An empty or unparseable duration falls back to 10m at runtime

Validate() rejects a non-empty duration that fails time.ParseDuration. An empty string passes validation and DurationParsed() returns 10m.

silences

Time-bounded matchers that suppress alerts until a timestamp.

Path Type Default Validation Description
silences[].matchers map[string]string - - Match map (same field semantics as routing).
silences[].until string (RFC3339) - must parse as RFC3339 Silence expiry timestamp.

escalations

Re-dispatch a still-unresolved matching alert to extra sinks after a delay. Each rule fires at most once per alert lifetime.

Path Type Default Validation Description
escalations[].match map[string]string - - Match map; same semantics as routing rules.
escalations[].afterMinutes int - must be > 0 Minutes the alert must remain unresolved before escalating.
escalations[].sinks []string - non-empty; every entry must be a known sink Additional sinks to re-dispatch to.

receiver

Alertmanager webhook receiver on POST /api/v1/alerts (served on the metrics address).

Path Type Default Validation Description
receiver.enabled bool false - Enable the Alertmanager webhook receiver. Optional bearer auth via the ALERTKUBE_RECEIVER_TOKEN env var.
receiver.allowAnonymous bool false - Allow requests without a bearer token. Only safe when the port is locked down by NetworkPolicy.

grouping

Storm folding: the first alert of a group dispatches immediately; later same-group alerts within the window collapse into one summary. Stateful incident sinks (pagerduty, opsgenie) still receive every resolve and never receive summaries.

Path Type Default Validation Description
grouping.enabled bool false - Enable storm folding.
grouping.windowSeconds int 30 when enabled, must be > 0 Collapse window length.
grouping.by []string [kind, namespace, reason, severity] when enabled, no entry may be empty Fields forming the group identity.

grouping.windowSeconds defaults to 30 even when grouping is off

applyEnvDefaults sets windowSeconds to 30 whenever it is 0, regardless of enabled. Validation of windowSeconds/by only runs when grouping.enabled is true.

persistence

Snapshot active-alert and mute state to a ConfigMap so a restart does not lose pending resolves or re-page muted standing conditions. Requires get/create/update on the named ConfigMap.

Path Type Default Env fallback Validation Description
persistence.enabled bool false - - Enable state snapshotting.
persistence.configMapName string alertkube-state - - Name of the state ConfigMap.
persistence.namespace string "" POD_NAMESPACE when enabled, must be non-empty Namespace of the state ConfigMap.

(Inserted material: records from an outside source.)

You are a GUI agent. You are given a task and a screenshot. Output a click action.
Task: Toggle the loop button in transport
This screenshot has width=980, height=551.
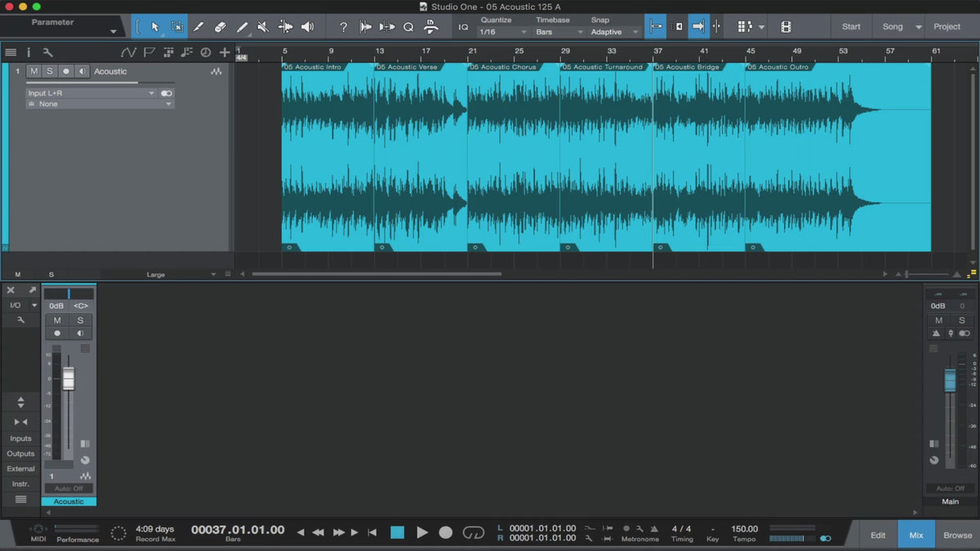coord(474,532)
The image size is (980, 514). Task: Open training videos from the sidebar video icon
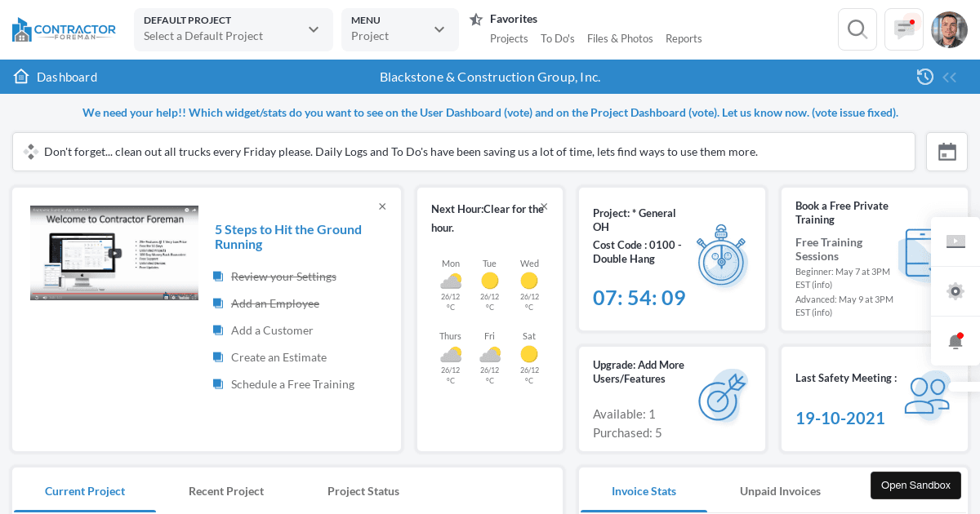(x=955, y=241)
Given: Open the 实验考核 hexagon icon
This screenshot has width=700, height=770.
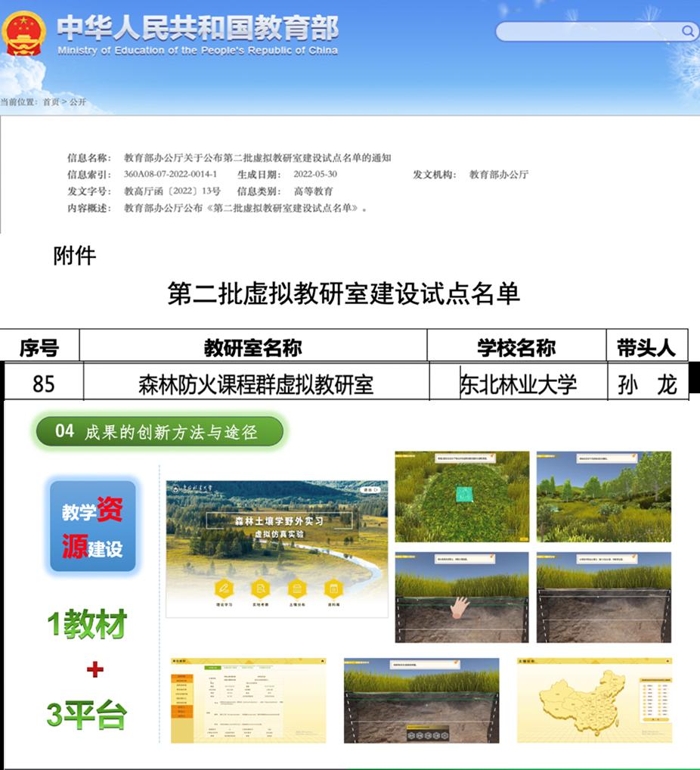Looking at the screenshot, I should tap(260, 588).
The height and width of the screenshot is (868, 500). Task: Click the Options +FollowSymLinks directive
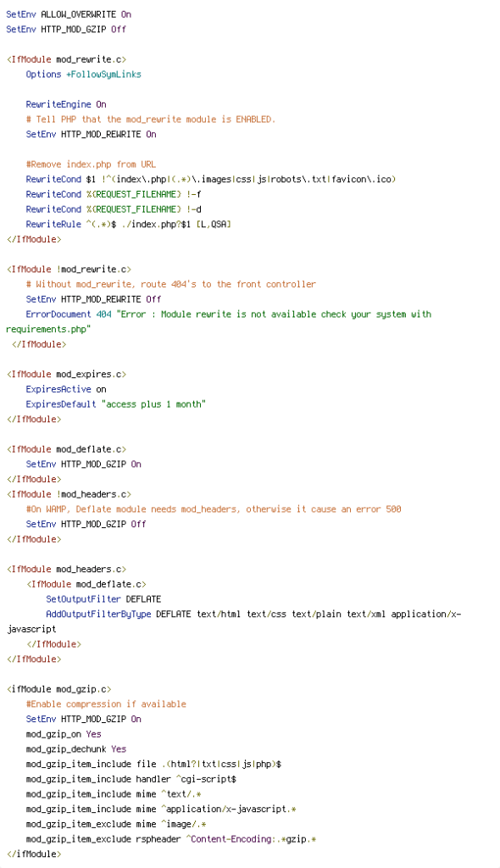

persistence.enabled requires a resolvable namespace

If persistence.enabled is true and persistence.namespace is empty after the POD_NAMESPACE fallback, load fails. The Helm chart sets POD_NAMESPACE via the Downward API. (The chart also defaults persistence.enabled: true, whereas the binary default is false.)

Annotated example

cluster: prod-us-east-1
metricsAddr: ":9090"

filters:
  watchedNamespaces: "^(prod|staging)-.*"   # regex; only these namespaces
  ignoredPodNamePrefixes: "debug-,test-"     # comma-separated prefixes

behavior:
  muteSeconds: 600                  # dedupe mute window (>300)
  ignoreRestartCount: 30            # stop per-restart alerts past this count
  ignoreRestartsWithExitCodeZero: false
  resolveTTLSeconds: 600            # synthetic resolve after this idle period (>300)
  startupGraceSeconds: 30           # mute initial-sync re-fires; 0 disables
  pvcPendingSeconds: 300            # PVC Pending tolerance before alerting (>0)
  disableLogCollection: false       # skip previous-container log enrichment
  disableAnnotationSilences: false  # ignore alert-silence-until annotations

persistence:
  enabled: true
  configMapName: alertkube-state    # namespace defaults to POD_NAMESPACE

channels:
  critical: alerts-critical
  warning:  alerts-warning
  info:     alerts-info

routing:
  - match: {severity: critical}
    sinks: [slack, pagerduty]
  - match: {severity: warning, namespace: prod-.*}   # namespace is an anchored regex
    sinks: [slack]
  - match: {severity: info}
    sinks: [slack]

severityOverrides:
  - match: {kind: Pod, reason: ImagePullBackOff, namespace: dev-.*}
    severity: info

sinkRates:
  pagerduty:
    perSecond: 10
    burst: 20

grouping:
  enabled: false
  windowSeconds: 30
  by: [kind, namespace, reason, severity]

escalations:
  - match: {severity: critical}
    afterMinutes: 15
    sinks: [pagerduty]

receiver:
  enabled: false                    # bearer auth via ALERTKUBE_RECEIVER_TOKEN

inhibitions:
  - source: {kind: Node, reason: NodeNotReady}
    target: {kind: Pod}
    equal: [node]
    duration: 10m                   # Go duration; empty/invalid -> 10m

silences:
  - matchers: {namespace: kube-system}
    until: "2026-06-15T00:00:00Z"   # RFC3339